(0) Obligation:
Q restricted rewrite system:
The TRS R consists of the following rules:
a__f(g(X), Y) → a__f(mark(X), f(g(X), Y))
mark(f(X1, X2)) → a__f(mark(X1), X2)
mark(g(X)) → g(mark(X))
a__f(X1, X2) → f(X1, X2)
Q is empty.
(1) DependencyPairsProof (EQUIVALENT transformation)
Using Dependency Pairs [AG00,LPAR04] we result in the following initial DP problem.
(2) Obligation:
Q DP problem:
The TRS P consists of the following rules:
A__F(g(X), Y) → A__F(mark(X), f(g(X), Y))
A__F(g(X), Y) → MARK(X)
MARK(f(X1, X2)) → A__F(mark(X1), X2)
MARK(f(X1, X2)) → MARK(X1)
MARK(g(X)) → MARK(X)
The TRS R consists of the following rules:
a__f(g(X), Y) → a__f(mark(X), f(g(X), Y))

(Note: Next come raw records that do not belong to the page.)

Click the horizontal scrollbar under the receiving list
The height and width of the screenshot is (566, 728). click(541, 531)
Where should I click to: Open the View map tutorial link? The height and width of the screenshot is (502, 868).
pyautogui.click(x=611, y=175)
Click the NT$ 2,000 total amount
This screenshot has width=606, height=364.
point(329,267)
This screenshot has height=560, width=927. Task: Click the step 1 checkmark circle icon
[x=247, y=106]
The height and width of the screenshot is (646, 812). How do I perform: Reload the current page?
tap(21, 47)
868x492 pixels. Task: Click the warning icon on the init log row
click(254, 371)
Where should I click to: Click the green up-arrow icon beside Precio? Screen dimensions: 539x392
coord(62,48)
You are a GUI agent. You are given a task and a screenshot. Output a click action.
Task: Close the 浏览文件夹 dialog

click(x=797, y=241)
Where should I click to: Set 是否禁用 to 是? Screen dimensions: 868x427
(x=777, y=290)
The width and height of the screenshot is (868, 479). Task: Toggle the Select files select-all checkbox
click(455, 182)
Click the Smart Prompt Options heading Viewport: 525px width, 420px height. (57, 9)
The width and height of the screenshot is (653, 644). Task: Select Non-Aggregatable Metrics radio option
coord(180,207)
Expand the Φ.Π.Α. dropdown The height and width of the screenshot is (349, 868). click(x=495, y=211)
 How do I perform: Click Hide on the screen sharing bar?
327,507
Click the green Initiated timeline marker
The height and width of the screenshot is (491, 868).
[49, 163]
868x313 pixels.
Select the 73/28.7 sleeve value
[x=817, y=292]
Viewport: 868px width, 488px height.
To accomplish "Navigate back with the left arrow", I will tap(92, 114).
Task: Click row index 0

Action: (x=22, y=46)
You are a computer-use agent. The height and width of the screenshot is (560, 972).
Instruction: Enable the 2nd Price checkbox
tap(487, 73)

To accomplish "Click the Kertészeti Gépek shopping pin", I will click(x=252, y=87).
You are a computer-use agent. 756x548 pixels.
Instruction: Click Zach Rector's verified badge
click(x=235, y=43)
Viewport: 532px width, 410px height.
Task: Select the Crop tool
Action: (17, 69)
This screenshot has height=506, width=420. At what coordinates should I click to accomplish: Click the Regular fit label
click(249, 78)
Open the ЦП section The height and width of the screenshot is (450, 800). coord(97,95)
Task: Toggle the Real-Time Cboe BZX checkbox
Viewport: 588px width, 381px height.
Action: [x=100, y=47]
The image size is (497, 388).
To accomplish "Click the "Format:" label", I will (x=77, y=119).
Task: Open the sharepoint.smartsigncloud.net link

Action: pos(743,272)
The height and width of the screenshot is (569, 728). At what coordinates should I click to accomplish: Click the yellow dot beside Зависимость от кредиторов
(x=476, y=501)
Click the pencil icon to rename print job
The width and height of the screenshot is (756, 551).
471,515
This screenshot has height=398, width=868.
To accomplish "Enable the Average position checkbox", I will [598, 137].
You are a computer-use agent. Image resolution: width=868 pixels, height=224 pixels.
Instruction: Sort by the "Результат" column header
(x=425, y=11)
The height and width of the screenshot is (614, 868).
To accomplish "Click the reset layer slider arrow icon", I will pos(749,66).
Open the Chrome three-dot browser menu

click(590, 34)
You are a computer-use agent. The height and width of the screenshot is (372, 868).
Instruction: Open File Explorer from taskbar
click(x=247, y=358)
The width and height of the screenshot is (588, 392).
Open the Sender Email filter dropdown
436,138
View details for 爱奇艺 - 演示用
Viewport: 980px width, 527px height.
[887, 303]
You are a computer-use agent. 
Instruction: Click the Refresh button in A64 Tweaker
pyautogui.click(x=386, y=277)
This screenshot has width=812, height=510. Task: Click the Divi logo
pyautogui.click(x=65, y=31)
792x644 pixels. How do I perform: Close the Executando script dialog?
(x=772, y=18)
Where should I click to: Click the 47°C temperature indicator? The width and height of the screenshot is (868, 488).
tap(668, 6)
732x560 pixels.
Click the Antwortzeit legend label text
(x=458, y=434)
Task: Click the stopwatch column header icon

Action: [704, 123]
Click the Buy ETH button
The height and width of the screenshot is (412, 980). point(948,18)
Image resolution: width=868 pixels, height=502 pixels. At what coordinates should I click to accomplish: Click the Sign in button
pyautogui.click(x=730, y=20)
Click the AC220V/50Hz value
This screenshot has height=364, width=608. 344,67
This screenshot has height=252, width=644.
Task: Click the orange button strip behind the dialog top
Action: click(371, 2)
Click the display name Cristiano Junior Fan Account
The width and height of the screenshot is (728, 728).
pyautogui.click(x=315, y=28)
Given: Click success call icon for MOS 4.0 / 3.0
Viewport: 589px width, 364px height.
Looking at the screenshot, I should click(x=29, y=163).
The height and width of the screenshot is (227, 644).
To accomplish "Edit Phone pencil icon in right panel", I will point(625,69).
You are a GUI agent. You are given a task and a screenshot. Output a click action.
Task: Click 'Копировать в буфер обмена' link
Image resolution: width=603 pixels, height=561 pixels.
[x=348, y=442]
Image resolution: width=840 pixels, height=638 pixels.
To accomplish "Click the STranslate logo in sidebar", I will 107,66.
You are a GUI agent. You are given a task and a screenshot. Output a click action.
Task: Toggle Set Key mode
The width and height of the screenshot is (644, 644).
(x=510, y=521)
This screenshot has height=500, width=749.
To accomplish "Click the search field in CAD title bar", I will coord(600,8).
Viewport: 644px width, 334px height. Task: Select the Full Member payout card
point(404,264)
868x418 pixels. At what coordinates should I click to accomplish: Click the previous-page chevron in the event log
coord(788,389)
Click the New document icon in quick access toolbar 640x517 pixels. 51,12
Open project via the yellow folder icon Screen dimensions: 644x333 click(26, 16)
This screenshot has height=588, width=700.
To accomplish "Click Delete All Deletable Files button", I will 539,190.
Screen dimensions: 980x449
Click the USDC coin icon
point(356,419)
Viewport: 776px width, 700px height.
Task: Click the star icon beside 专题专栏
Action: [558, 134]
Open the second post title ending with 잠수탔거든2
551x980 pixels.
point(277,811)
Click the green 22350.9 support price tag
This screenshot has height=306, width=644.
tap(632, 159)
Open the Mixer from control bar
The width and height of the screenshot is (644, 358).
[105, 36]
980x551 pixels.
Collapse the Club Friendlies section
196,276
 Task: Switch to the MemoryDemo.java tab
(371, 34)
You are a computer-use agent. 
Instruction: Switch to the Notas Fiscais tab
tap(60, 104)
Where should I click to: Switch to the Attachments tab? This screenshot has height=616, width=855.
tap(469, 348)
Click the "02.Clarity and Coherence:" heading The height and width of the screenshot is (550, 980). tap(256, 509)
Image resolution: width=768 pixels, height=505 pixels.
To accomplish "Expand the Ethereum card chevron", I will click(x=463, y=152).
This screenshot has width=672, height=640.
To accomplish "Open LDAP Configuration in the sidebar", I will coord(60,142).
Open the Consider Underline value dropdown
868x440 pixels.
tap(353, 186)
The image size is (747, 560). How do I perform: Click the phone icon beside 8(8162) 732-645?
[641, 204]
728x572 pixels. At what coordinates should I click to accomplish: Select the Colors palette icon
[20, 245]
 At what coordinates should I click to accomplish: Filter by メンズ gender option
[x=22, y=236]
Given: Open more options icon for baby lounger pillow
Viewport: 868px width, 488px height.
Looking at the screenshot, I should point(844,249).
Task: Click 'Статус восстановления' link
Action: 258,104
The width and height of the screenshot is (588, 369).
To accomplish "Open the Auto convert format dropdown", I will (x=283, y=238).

mark(f(X1, X2)) → a__f(mark(X1), X2)
mark(g(X)) → g(mark(X))
a__f(X1, X2) → f(X1, X2)
Q is empty.
We have to consider all minimal (P,Q,R)-chains.
(3) QDPOrderProof (EQUIVALENT transformation)
We use the reduction pair processor [LPAR04,JAR06].
The following pairs can be oriented strictly and are deleted.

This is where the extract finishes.